- Document passage -
Feature Extraction by Multiobjective Genetic Programming

It has long been recognised that mapping a vector of raw pattern attributes to another (decision) space can often improve the labelling performance of pattern classifiers. In fact, support vector machines - and more generally, kernel methods – rely on just this `trick´.

A block diagram showing the feature extraction process

Rather than using some pre-determined kernel, this project seeks to generate an optimised feature mapping using genetic programming (GP) – a variant of genetic algorithms which typically use a tree-like chromosomal structure to encode a program, or more generally, a sequence of transformations. An example tree is shown below:

A tree diagram showing the described structure

Using a wrapper approach, we can perform evolutionary search for the feature mapping which minimises the error rate in conjunction with a standard classifier.

Although GP is well-suited to this task, one of the drawbacks of the technique is its tendency to produce ever-more complex mappings with no real increase in generalisation performance over an independent test set: the so-called bloat phenomenon. To address, this we minimise multiple objectives: The first is the usual 0/1 misclassification loss. The second is a measure of mapping complexity. (In fact, for simplicity we use total tree node count.) This vector of objectives is minimised in a Pareto framework which uses the concept of vector dominance to sort members of the GP population, thus facilitating selective breeding and also removes the need to arbitrarily weight the contributions of non-commensurate quantities of error rate and tree size.

- Source data -
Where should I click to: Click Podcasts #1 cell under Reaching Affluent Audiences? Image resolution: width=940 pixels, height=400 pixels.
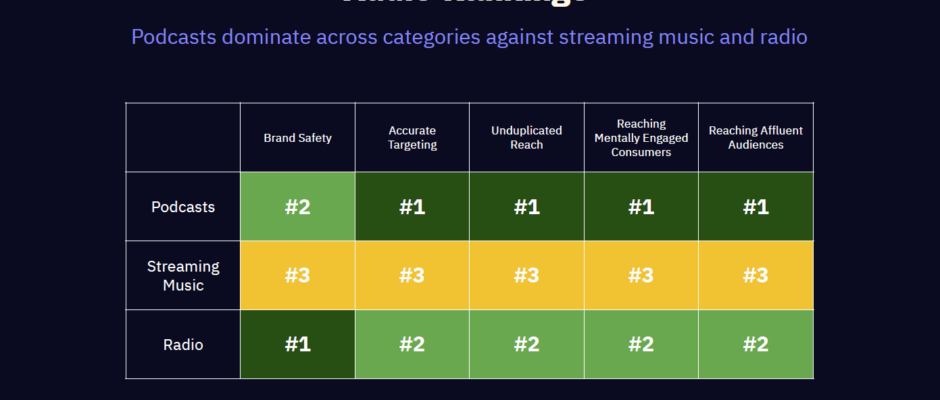(x=756, y=207)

- Required actions -
(A) Return the part of the feature extraction text starting at "It has long" and ending at "a standard classifier.", copied word for word.
(B) Decide whether each statement agrees with the feature extraction text, answering yes or no and quoting the words of the text that settle it: (i) The project relies on a pre-determined kernel. (ii) Mapping complexity is measured by total tree node count. (iii) Error rate and tree size are combined using chosen weights.
(C) Extend the feature extraction text, beginning after its final sentence.
The listing comes from a different source than the feature extraction text.

- Answers in order -
(A)
It has long been recognised that mapping a vector of raw pattern attributes to another (decision) space can often improve the labelling performance of pattern classifiers. In fact, support vector machines - and more generally, kernel methods – rely on just this `trick´.

A block diagram showing the feature extraction process

Rather than using some pre-determined kernel, this project seeks to generate an optimised feature mapping using genetic programming (GP) – a variant of genetic algorithms which typically use a tree-like chromosomal structure to encode a program, or more generally, a sequence of transformations. An example tree is shown below:

A tree diagram showing the described structure

Using a wrapper approach, we can perform evolutionary search for the feature mapping which minimises the error rate in conjunction with a standard classifier.

(B)
(i) No: "Rather than using some pre-determined kernel, this project seeks to generate an optimised feature mapping using genetic programming (GP)"
(ii) Yes: "(In fact, for simplicity we use total tree node count.)"
(iii) No: "removes the need to arbitrarily weight the contributions of non-commensurate quantities of error rate and tree size"

(C)
We have made comparison over a series of 13 benchmark machine learning datasets using the following popular classifiers: Radial basis function neural networks, Logistic regression, Nearest neighbours, Bayesian Networks, ADT and C4.5 Decision Trees, Support Vector Machines.

In 116 pairwise comparisons, our multiobjective GP (MOGP) technique was superior in 98 and statistically identical in 16; in no case was the performance of our MOGP technique inferior to those of the conventional classifiers.

In addition, we have extended the work to derive edge detectors for image processing. For comparison, we have used the well-known Canny edge detector with its threshold set for minimum loss at equal costs.

The leftmost image shows the original image. The middle image shows the Canny result. (This is not a mistake! Unless edges/non-edges are assigned highly asymmetric costs, the Canny detector has been shown to be a very poor classifier [1].) The rightmost image shows the edge map produced by our MOGP-derived detector.

The original image, the canny detector image, our MOGP derived detector image

[1] Y. Zhang and P. I. Rockett, "The Bayesian operating point of the Canny edge detector", IEEE Transactions on Image Processing, vol. 15, no. 11, pp. 3409- 3416 2006.